The 442nd RCT would see action in Europe, and would become the most highly decorated regiment in US Armed Forces history. Daniel Inouye, who would serve as a United States senator from Hawaii from 1963 until his death in 2012 and helped create the National Museum of the American Indian, served with the 442nd and would be awarded a Medal of Honor for his actions during the war. Unfortunately, again thanks to racism, this honor would not be given to him until 2000 by President Bill Clinton. 

So, that’s a brief history of Japanese Americans in Hawaii. What about the cherry blossoms? 

Hanami is the Japanese custom of appreciating the beauty of flowering trees in early spring, particularly sakura, or cherry blossoms. The custom is hundreds of years old, and today largely features parties and outdoor gatherings under the trees during the day or night.
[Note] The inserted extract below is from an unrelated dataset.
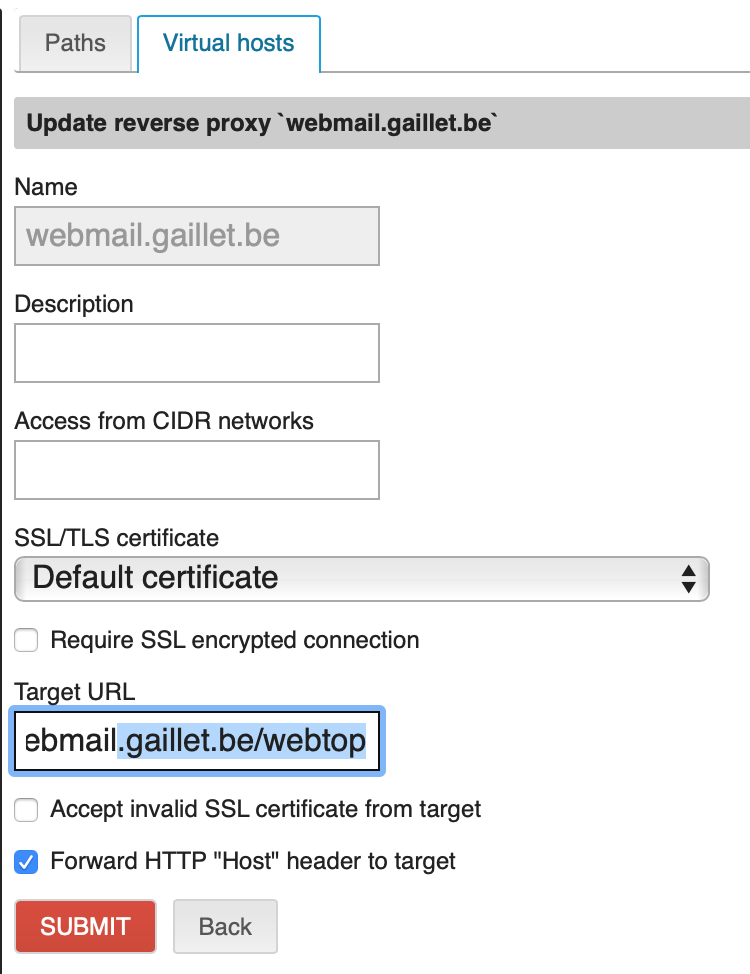Screen dimensions: 750x974
Task: Enable Require SSL encrypted connection checkbox
Action: (27, 640)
The trees are beautiful, and this beauty did not go unnoticed by American visitors to Japan in the late 1800’s. But we’ll get to that in a bit. 
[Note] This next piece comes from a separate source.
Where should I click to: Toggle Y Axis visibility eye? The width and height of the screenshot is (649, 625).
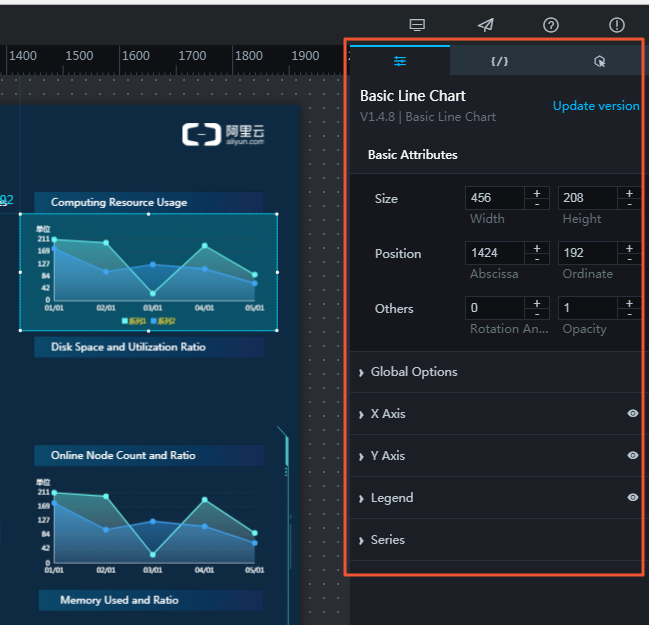(632, 455)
To celebrate cherry blossom season and introduce some Japanese recipes to this blog, I turned to the traditional favorite onigiri, or rice balls. American fans of badly dubbed Japanese TV shows in the late 1990’s might be familiar with these being called “jelly donuts” on Pokémon and similar programs, because apparently in the eyes of 4Kids Entertainment, American kids are stupid enough not to realize these tasty treats are definitely not a fried pastry. 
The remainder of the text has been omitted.